In a nutshell
This study evaluated the safety and effectiveness of switching to insulin degludec (Tresiba) in patients with diabetes mellitus. This study concluded that patients had better blood glucose control and a lower risk of low blood sugar after switching.
Some background
Insulin therapy is the typical first-line treatment for patients with diabetes mellitus. There are two types of insulin therapy. Basal insulin is slow-acting, so it helps keep insulin levels stable all day. Bolus insulin is fast-acting, so it is usually recommended around mealtimes to prevent blood glucose spikes.
Long-term use of insulin is associated with hypoglycemia (HG). This occurs when blood glucose levels are too low.
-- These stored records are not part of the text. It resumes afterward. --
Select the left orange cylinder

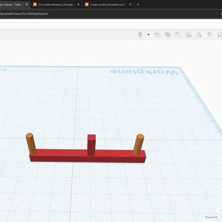coord(31,144)
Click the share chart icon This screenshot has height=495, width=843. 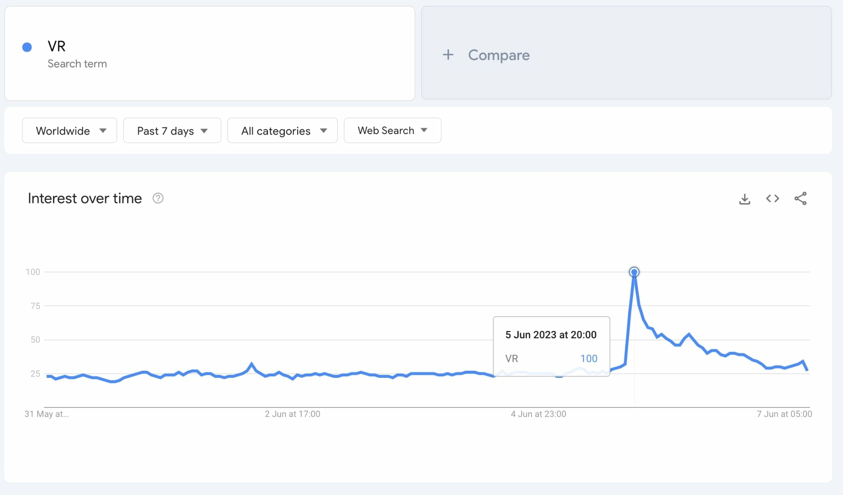click(x=801, y=199)
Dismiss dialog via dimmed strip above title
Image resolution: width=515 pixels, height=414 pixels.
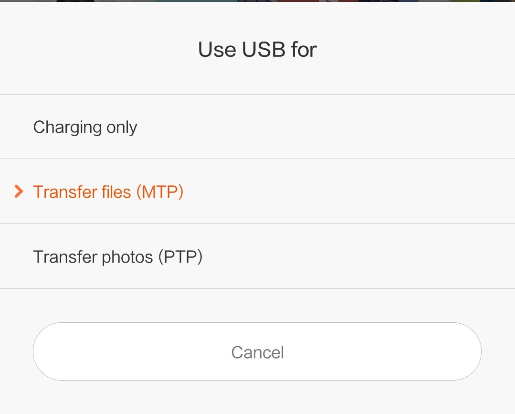[258, 0]
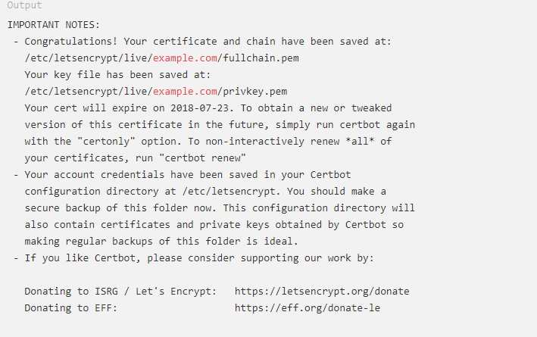Click the Output label above the code block
The image size is (537, 337).
[24, 5]
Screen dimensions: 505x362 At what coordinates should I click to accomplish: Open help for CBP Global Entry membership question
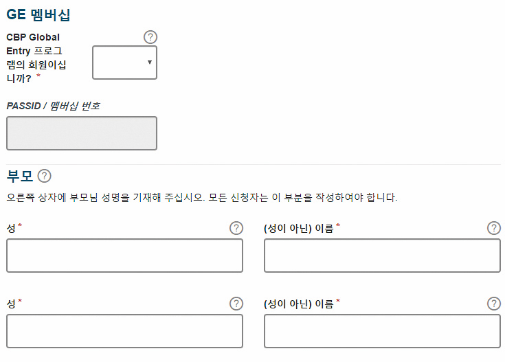click(x=150, y=37)
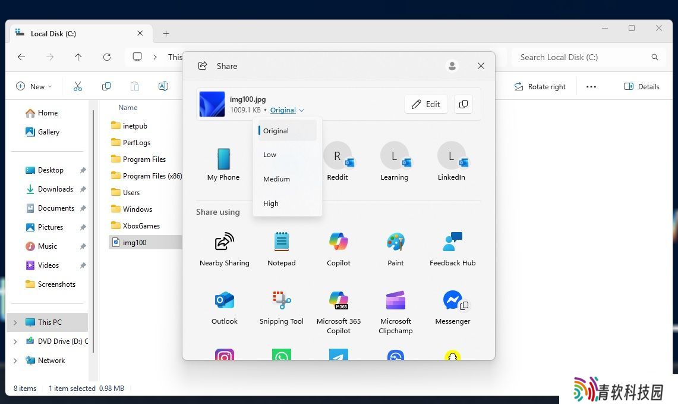
Task: Pick Microsoft Clipchamp app icon
Action: point(395,300)
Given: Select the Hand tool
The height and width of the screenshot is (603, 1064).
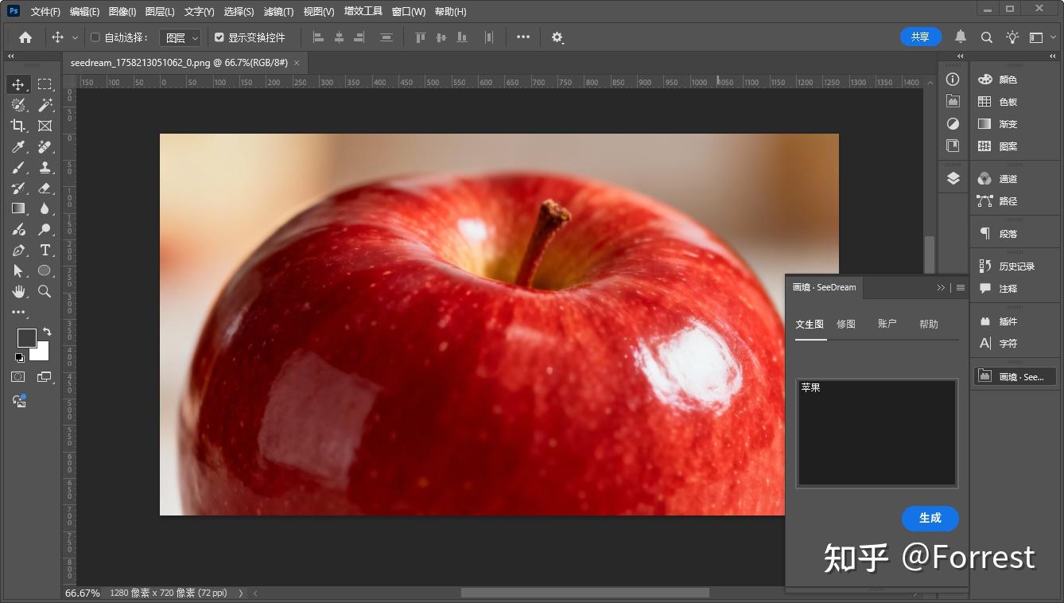Looking at the screenshot, I should (18, 291).
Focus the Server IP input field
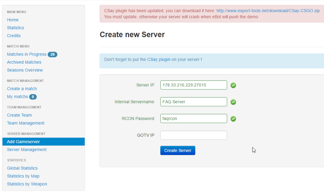Image resolution: width=324 pixels, height=194 pixels. click(193, 85)
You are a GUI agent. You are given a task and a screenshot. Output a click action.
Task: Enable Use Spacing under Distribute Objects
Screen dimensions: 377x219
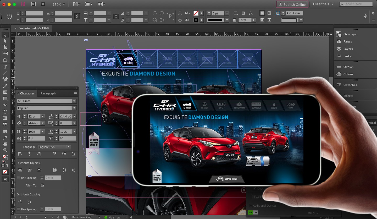[x=19, y=178]
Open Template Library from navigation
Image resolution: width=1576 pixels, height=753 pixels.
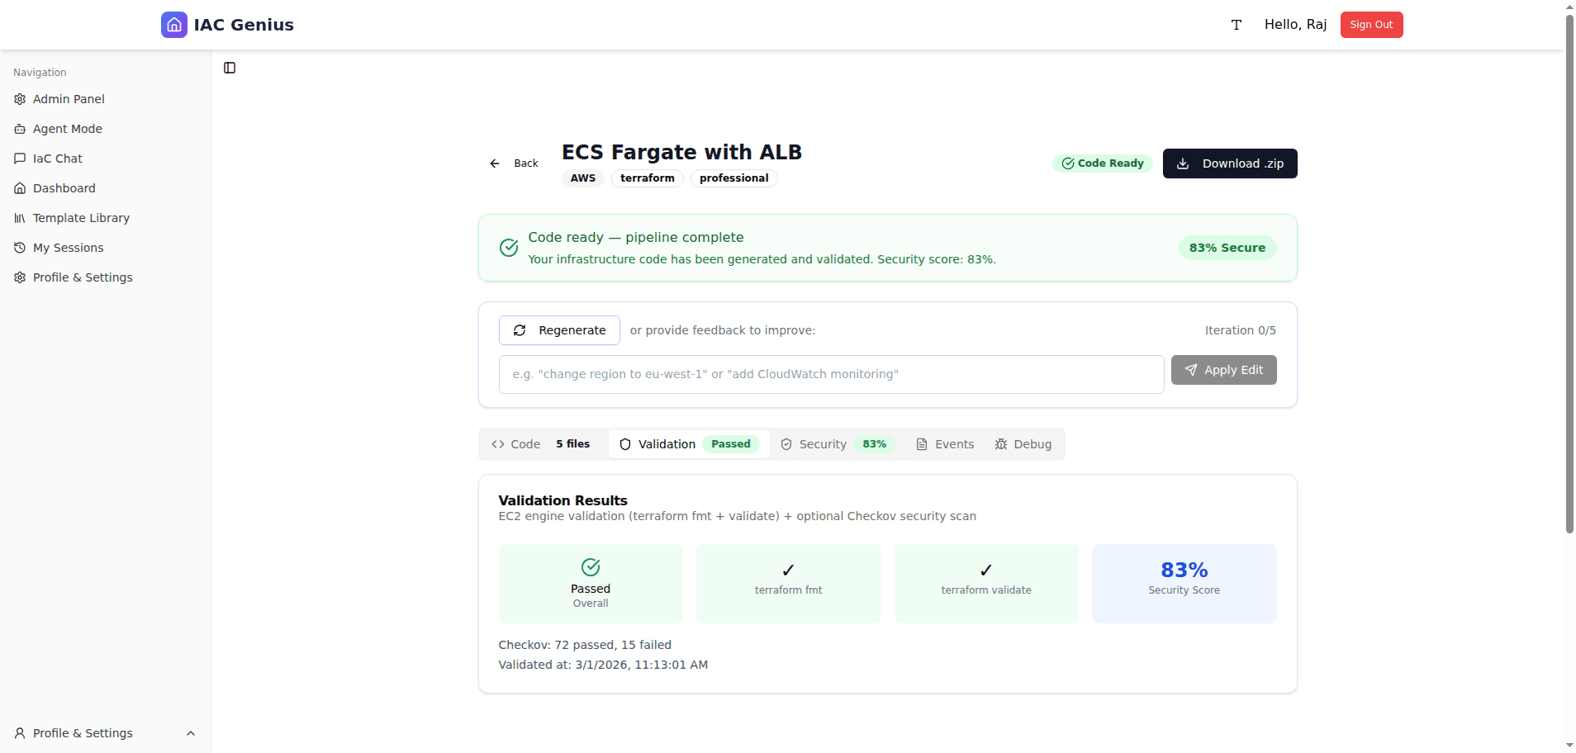[81, 218]
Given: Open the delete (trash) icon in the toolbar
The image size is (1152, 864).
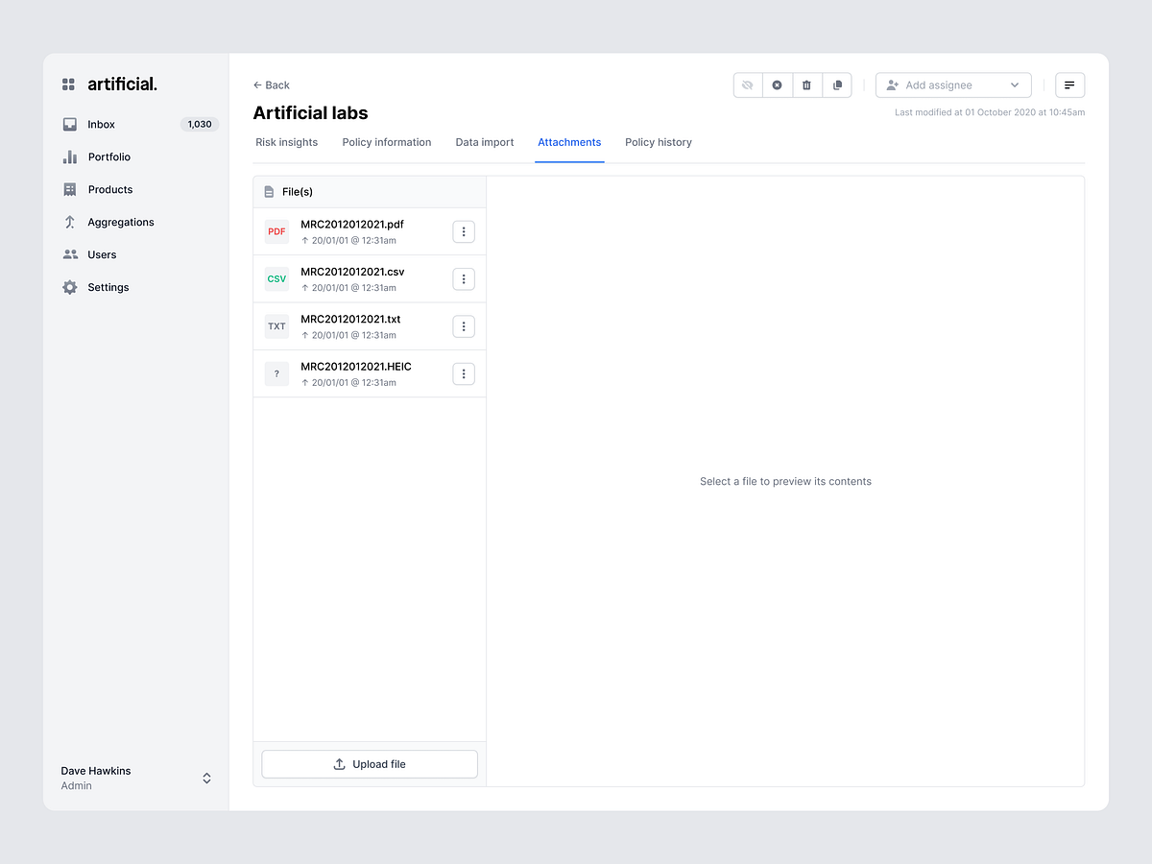Looking at the screenshot, I should click(807, 84).
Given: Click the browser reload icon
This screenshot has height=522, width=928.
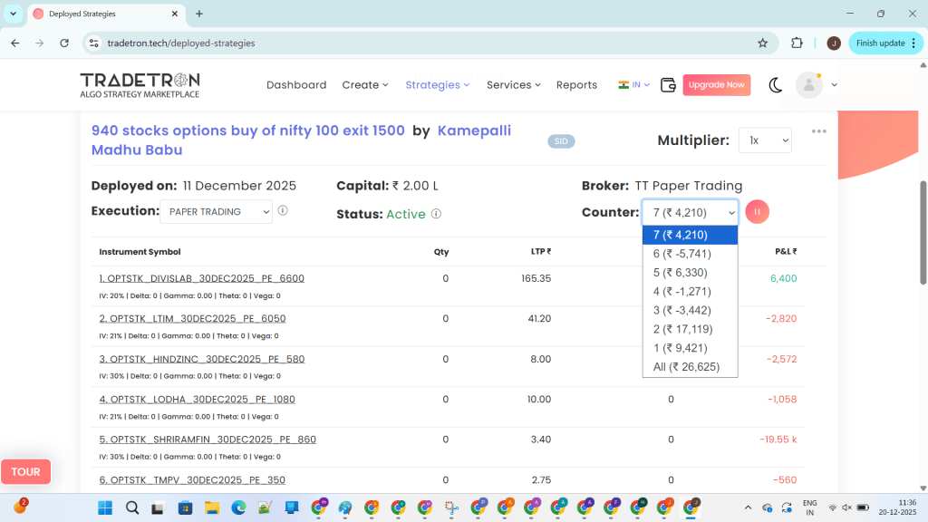Looking at the screenshot, I should tap(64, 43).
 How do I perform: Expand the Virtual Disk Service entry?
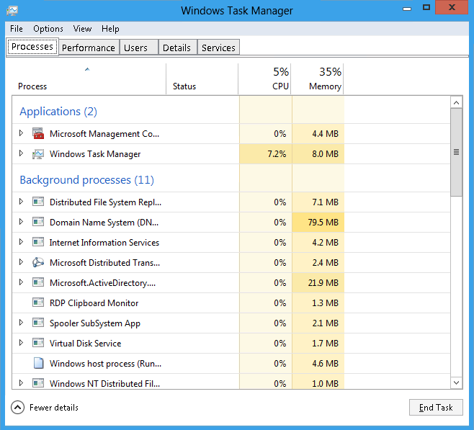coord(21,343)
Insulin degludec is a very long-acting basal insulin. Previous studies suggest that insulin degludec lowers the risk of HG. Whether patients switching from other types of basal insulin to insulin degludec also have a lower risk of HG is unclear.
Methods & findings
556 patients had Type 1 diabetes (T1D) and 611 patients had Type 2 diabetes (T2D). 19.2% of patients with T1D and 16.4% of patients with T2D had well-controlled sugar levels (less than 7%). More than half of the patients in each group were considered at risk for an episode of HG (68.2% for T1D, 56.6% for T2D). Patients continued taking their previous basal insulin for 4 weeks before switching to insulin degludec. Patients were followed for an average of 12 months.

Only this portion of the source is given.